Tratei de traçar um panorama sobre os embates
entre estética e política aos modos de produção, das
análises sonoras e das letras de alguns expoentes
desta movimentação que veio após o Manguebeat, à
problematização do próprio termo “pós-mangue”,
enquanto ferramenta de aglutinação e de representação
desta geração de artistas. Enfim, muito foi dito por
mim e muito mais poderia ser debatido com outras
56
perspectivas e por outros críticos.
Para finalizar essa empreitada, pretendo voltar a crítica
para ela mesma, ou seja, vou falar, agora, do que entendo
não só sobre a crítica especializada, encontrada em
segmentos editoriais restritos, como revistas, jornais
e blogues, mas também a respeito dos veículos de
distribuição da música enquanto dispositivos críticos,
a partir da perspectiva mais ampla da indústria cultural
no embate entre arte, mercado e técnica.
Por conta da autonomia subjetiva proporcionada
pelo surgimento dos microuniversos produtivos, os
artistas, que surgiram a partir da readaptação dos
sistemas de produção das grandes gravadoras, ficaram
deslumbrados com as possibilidades de independência
profissional da carreira, mas acabaram sendo engolidos
por toda essa potência criativa e tecnológica, sem
saberem administrar, de fato, e lutar ativamente dentro
dos novos paradigmas econômicos escancarados pelo
barateamento da tecnologia e pelo uso das redes de
computadores.
57
Dentro desse panorama, o grande gargalo deixado pelas
grandes gravadoras não está na produção fonográfica
no que diz respeito à gravação, mixagem, masterização,
enfim, à concepção do produto, e sim à distribuição
efetiva desses trabalhos. Além das referências óbvias
quando se fala em disseminação na indústria cultural da
música, como rádio e televisão, a crítica especializada
encontrada nos periódicos impressos e digitais
também reflete essa carência mercadológica; espaços
onde a procura de vanguardas deveria ser mais pela
movimentação política do que pela novidade estética,
aliando uma com a outra, contra o esvaziamento
coletivo. Por essa e outras razões, é preciso pontuar
o pós-mangue mais como momento que veio depois
da era de monopólio das grandes gravadoras do que
como um movimento estético aglutinador. Movidos
pelos ideais estéticos de autonomia, de alteridade e de
autenticidade, esses artistas negligenciam a política de
circulação por meio dos dispositivos institucionalizados
pela indústria cultural da música, por acharem que
esses meios estão contaminados demais ou por não
encontrarem a abertura esperada.
58
Os dispositivos de distribuição abertos para os
mangueboys não são os mesmos encontrados hoje
em dia, principalmente para Chico Science e Nação
Zumbi, seguido pelo Mundo Livre S/A, que tiveram,
no contexto, o surgimento de uma indústria cultural
voltada para a música jovem, aparatada pelos selos
especializados das grandes gravadoras, como o Chaos e
o Banguela, da Sony e da Warner, respectivamente; pela
crítica especializada da revista Bizz, que tinha surgido
antes em 1985 e conseguia vender, nacionalmente,
uma média de 60 a 70 mil exemplares, e pela chegada
do primeiro canal de TV segmentado do país, a MTV
Brasil, em 1990, que acolheu a movimentação do
Manguebeat em sua grade de novidades e apostas.

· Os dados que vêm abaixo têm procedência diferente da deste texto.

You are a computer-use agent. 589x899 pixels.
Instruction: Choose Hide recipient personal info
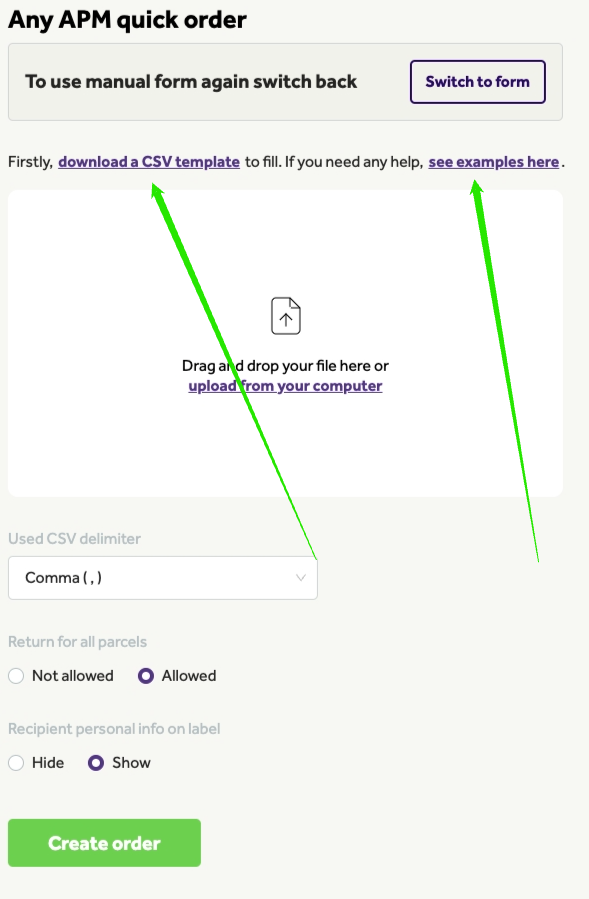[x=16, y=763]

Anterior a esta movimentação, a capital pernambucana
foi fomentada pela Rozenblit, de 1954 a 1977. A Fábrica
de Discos Rozenblit dispunha, além da gravadora, de
um moderno parque gráfico, o que dava à empresa
pernambucana autossuficiência na cadeia produtiva.
Entre a falência da Rozenblit e o começo do movimento
Mangue, há um hiato que podemos denominar como
59
pré-mangue (para dar uma certa afinidade com o nosso
foco de análise). Apesar de distantes, o antes e o depois
do Mangue se assemelham em bastantes aspectos e se
distinguem em muitos outros, obviamente.
O ponto mais relevante de aproximação para a análise
entre o pré e o pós-mangue é o ostracismo. No período
anterior, a obscuridade da cena local deu-se por conta
do monopólio e do casting restrito da era áurea das
grandes gravadoras nacionais. Na época atual, que se
arrasta desde o início do século XXI, esse caráter existe
devido à falta de engajamento por uma produção
fonográfica sustentável, e a principal carência encontra-
se no segmento de distribuição. Aparentemente, tudo
está ao alcance das mãos, mas, na prática, isso não é bem
assim. Os discursos a respeito desse assunto são bem
batidos já: falta espaço nas rádios, não há programas
na televisão que veiculem esses artistas, os jornais não
dão espaço crítico suficiente, não há um engajamento
por parte da crítica etc.
Há muito trabalho sendo feito na internet e por mídias
alternativas, mas não é o suficiente para a promoção
60
de carreiras duradouras. Há tantas manifestações,
atualmente, querendo ocupar espaços e interferir em
políticas públicas - o que é bastante positivo para o
debate social. O cinema em Pernambuco, por exemplo,
vem tendo conquistas importantes dentro da indústria
cultural, as quais se refletem em mais investimentos,
reconhecimento crítico e circulação do material fílmico.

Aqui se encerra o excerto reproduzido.